Compositionality for models
What could it mean for models of linguistic inference (e.g., as represented in a judgment dataset) to be compositional? Our basic basic strategy is to build the distributional assumptions associated with, e.g., a mixed-effects model, into the semantics. This way, when basic meanings compose, so do these distributional assumptions.
Indeed, it is reasonable to ask what such distributional assumptions represent. Our answer is uncertainty; specifically, uncertainty about which particular inferences are licensed on any given occasion of language use. Importantly, these kinds of assumptions may be combined when determining the meanings of complex expressions from the meanings of the more basic expressions they contain. Thus while the meaning of a sentence such as Jo laughs might be determined compositionally as
\[ ⟦\textit{jo laughs}⟧ = ⟦\textit{laughs}⟧ ▹ ⟦\textit{jo}⟧ = laughs(j) \]
within a traditional semantic framework, PDS, instead, compositionally associates this sentence with a probability distribution.
\[⟦\textit{jo laughs}⟧ = ⟦\textit{laughs}⟧ ▹ ⟦\textit{jo}⟧ = \begin{array}[t]{l} j ∼ JoDistr \\ laugh ∼ LaughDistr \\ Return (laugh(j)) \end{array} \]
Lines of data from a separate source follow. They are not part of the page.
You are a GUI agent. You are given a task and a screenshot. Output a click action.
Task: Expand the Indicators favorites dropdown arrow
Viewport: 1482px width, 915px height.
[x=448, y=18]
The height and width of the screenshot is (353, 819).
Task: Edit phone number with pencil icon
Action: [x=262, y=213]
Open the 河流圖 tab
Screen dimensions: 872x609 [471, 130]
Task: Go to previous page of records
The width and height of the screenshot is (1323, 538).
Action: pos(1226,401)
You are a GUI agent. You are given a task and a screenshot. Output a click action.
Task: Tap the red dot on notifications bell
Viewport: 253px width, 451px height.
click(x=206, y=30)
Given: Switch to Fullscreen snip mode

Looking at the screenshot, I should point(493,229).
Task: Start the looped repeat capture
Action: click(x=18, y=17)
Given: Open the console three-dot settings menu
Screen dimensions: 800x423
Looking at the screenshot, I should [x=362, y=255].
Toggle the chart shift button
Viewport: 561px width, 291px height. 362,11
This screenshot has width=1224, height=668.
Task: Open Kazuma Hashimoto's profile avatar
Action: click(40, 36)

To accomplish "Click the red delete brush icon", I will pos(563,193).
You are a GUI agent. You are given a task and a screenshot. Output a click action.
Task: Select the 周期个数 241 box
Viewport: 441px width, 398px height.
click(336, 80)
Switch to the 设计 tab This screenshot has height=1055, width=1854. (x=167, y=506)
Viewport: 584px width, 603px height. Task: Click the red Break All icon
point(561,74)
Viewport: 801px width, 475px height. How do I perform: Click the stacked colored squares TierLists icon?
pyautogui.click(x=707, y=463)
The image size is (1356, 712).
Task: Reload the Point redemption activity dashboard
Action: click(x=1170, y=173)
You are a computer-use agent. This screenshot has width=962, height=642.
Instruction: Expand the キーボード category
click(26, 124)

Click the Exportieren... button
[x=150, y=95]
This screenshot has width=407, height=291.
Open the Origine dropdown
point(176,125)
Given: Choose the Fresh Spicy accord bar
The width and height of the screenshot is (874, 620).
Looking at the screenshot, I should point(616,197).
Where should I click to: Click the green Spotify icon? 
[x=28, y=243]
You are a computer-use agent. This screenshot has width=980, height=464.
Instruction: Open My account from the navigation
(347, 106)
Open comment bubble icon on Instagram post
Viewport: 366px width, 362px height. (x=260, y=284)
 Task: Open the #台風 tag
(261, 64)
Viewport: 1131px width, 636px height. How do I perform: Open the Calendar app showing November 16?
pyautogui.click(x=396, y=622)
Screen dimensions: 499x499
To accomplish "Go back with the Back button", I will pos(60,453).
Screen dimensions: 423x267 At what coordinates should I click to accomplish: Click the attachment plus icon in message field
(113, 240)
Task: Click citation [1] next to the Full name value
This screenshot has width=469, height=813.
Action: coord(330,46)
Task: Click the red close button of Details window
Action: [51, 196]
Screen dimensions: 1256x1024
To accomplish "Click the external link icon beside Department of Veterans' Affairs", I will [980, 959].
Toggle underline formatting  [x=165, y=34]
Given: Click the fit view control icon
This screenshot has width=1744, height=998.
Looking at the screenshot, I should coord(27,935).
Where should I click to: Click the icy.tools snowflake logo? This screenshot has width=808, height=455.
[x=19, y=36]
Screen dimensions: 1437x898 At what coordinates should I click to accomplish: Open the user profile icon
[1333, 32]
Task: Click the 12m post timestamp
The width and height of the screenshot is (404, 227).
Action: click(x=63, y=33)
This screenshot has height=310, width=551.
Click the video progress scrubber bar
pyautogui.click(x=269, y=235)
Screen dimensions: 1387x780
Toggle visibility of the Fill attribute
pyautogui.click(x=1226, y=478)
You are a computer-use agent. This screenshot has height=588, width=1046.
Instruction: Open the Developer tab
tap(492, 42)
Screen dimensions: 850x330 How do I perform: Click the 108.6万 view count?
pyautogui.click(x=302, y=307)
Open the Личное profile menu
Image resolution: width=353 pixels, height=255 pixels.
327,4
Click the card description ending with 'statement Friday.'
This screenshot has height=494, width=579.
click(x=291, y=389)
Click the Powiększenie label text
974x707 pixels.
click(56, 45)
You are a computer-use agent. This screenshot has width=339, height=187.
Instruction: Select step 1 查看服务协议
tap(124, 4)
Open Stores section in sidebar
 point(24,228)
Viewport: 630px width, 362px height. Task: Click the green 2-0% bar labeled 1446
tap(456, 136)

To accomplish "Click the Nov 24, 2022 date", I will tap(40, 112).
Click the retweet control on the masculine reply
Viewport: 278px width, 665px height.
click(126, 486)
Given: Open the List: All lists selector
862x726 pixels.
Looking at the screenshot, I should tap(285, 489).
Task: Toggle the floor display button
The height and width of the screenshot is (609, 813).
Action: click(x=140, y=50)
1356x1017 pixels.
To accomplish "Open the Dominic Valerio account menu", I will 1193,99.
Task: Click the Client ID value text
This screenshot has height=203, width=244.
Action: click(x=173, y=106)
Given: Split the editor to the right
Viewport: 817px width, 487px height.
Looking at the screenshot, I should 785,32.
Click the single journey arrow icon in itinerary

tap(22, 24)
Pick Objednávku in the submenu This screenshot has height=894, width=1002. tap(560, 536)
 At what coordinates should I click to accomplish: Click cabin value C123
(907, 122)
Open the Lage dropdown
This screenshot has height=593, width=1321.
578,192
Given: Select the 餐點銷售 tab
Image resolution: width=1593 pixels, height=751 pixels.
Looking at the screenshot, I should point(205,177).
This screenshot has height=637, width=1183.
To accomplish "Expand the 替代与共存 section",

This distribution is a distribution over truth values: it assigns some probability \(p\) to True and \(1 - p\) to False. Moreover, it is determined by certain sampling statements (whose interpretations we will formally define tomorrow). Informally, the meaning of Jo takes some distribution over entities, while the meaning of laughs takes some distribution over functions from entities to truth values. These distributions may then be combined to yield a distribution over values gotten by applying such functions applied to such entities; i.e., a distribution over truth values. Remarkably, the distributions over the meanings of such basic expressions end up corresponding exactly, within PDS, to the parameters of some hierarchical Bayesian (e.g., mixed-effects) model which may be used to fit human inference judgment data.
Modularity
We also want theories constructed within PDS to be modular. Specifically, we want the factors affecting inference to be able to be theorized about independently and combined. These include:
- lexical and compositional semantics
- world knowledge
- response behavior: how does someone use a testing instrument (e.g., slider scale)?
An upshot of this feature is that PDS can have different uses. For example, one could swap out a model of response behavior for a model of likely utterances (perhaps, \(S_{1}\)).
Abstraction
Finally, we want such theories to display a certain amount of abstraction. That is, we should be able to state models of inference judgment data that:
- describe probability distributions,
- do not concern themselves with how distributions are computed.
There are a couple useful consequences of this feature. First, it allows traditional semantic theories to be plugged into PDS rather seamlessly. Second, it allows separation between theories stated within PDS and model stated within those thoeries. This second consequence allows:
- Allows flexibility about implementation.
- Allows the theory to be simpler.
- Allows seamless integration between formal semantics and probabilistic semantics. (More tomorrow!)